Each of the 4 DDD documents (PRODUCT.md, TECH.md, IMPROVEMENT.md, PROJECT.md) owns one decision domain. Documents cannot cross boundaries — TECH.md never judges business severity, PRODUCT.md never estimates cost. This maps traditional DDD's bounded context principle to the document-centric world of AI agents. (See AIDLC Phase 3 design for full rationale.)
| Module | File | Lines | Role |
|---|---|---|---|
| KnowledgeStore | core/knowledge_store.py |
509 | Library indexing (chunk + embed + sync) |
| RecallEngine | core/recall_engine.py |
221 | Hybrid search (vector + FTS5 + merge) |
| TranscriptIndexer | core/transcript_indexer.py |
562 | Raw transcript semantic indexing |
| EmbeddingClient | core/embedding_client.py |
153 | Bedrock Titan v2 wrapper |
| MemoryIndex | core/memory_index.py |
1,148 | Index generation, temporal validity, refs |
| MemoryGuard | core/memory_guard.py |
179 | Write-path security scanning |
| SessionRecall | core/session_recall.py |
293 | FTS5 past-session search |
| DistillationHook | hooks/distillation_hook.py |
1,568 | Session -> Brain promotion + enrichment |
| ContextHealthHook | hooks/context_health_hook.py |
814 | Index sync + retention + health checks |
| Total | 5,447 |
| Phase | Content | Status | Shipped |
|---|---|---|---|
| 0 | Brain strengthening (full MEMORY.md injection, value-based archival) | [DONE] | 2026-04-01 |
| 1 | Knowledge Store indexing (730K+ tokens searchable) | [DONE] | 2026-04-01 |
| 2 | RecallEngine + prompt injection (pre-session + post-first-message) | [DONE] | 2026-04-11 |
| 3 | Brain enrichment (Detail: provenance links in distilled entries) | [DONE] | 2026-04-11 |
| 4 | Graduation mechanism | [DEFERRED] Deferred | When Brain >15K tokens |
| 5 | Transcript Semantic Indexing (1,500+ JSONL, hybrid search) | [DONE] | 2026-04-11 |
| 6 | Temporal Validity Windows (superseded_by, 0.1 weight) | [DONE] | 2026-04-11 |
Commits: Phase 0-3 + P1/P2: a2b19a5, 469cc4a. Recall activation: 3c9f0d4, 5ce34bc. PE fixes: b791d6a, 1c2c538.
-
3% utilization -> 30%+ is the real win. The knowledge existed (730K tokens, 700MB transcripts). It just wasn't searchable. Indexing + hybrid search is high ROI, low risk.
-
Raw > summary for exact details. MemPalace's benchmark (96.6% vs 84.2%) validates keeping raw transcripts alongside curated summaries. They serve different recall needs.
-
Temporal validity prevents false memory propagation. COE03: one stale entry misled 5 sessions.

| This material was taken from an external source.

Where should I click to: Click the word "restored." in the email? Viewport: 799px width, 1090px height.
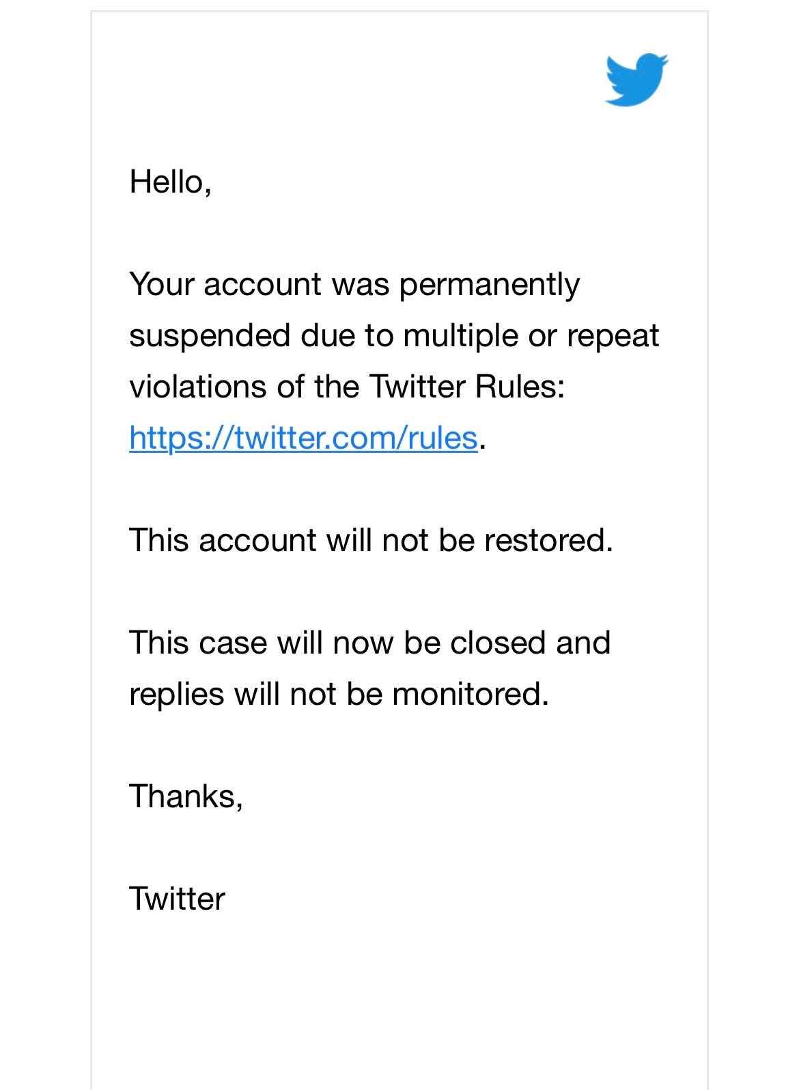point(548,540)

superseded_bymetadata is cheap insurance. -
Recall threshold matters. Score <0.2 -> inject nothing. Wrong recall is worse than no recall.
-
Incremental > batch for index maintenance. 1-3 files per session (<5s) keeps the index fresh without background jobs.
-
Three query sources > one. Pre-session (focus keywords) + post-first-message (actual query) + mid-session (agent-initiated) gives progressive refinement.
-
MemoryGuard at chokepoint + bypass inline. The ideal architecture has one guard point. Real systems have bypass paths for deadlock avoidance. Audit both.
-
Provenance links bridge memory levels.
Detail: DailyActivity/2026-03-23.md, commit aca865bin a Brain entry tells the agent exactly where to find L3/L4 detail.
| Risk | Likelihood | Impact | Mitigation |
|---|---|---|---|
| Recall injects irrelevant content | Medium | Low | Score threshold <0.2 -> no injection |
| Vector index grows too large | Low | Low | sqlite-vec local, ~200MB for 50K chunks |
| Transcript indexing takes too long | Low | Medium | Background job, graceful empty results |
| MemoryGuard false positives | Medium | Low | Allowlist + logged rejections for review |
| Temporal validity marks active decision stale | Low | Medium | Only memory health job marks superseded; manual override available |
| Brain exceeds soft cap (20K) | Medium | Low | Triggers stricter distillation, not data loss |
Updated 2026-04-15. Source: Memory Architecture v2 design + MemPalace competitive analysis + 6-phase implementation.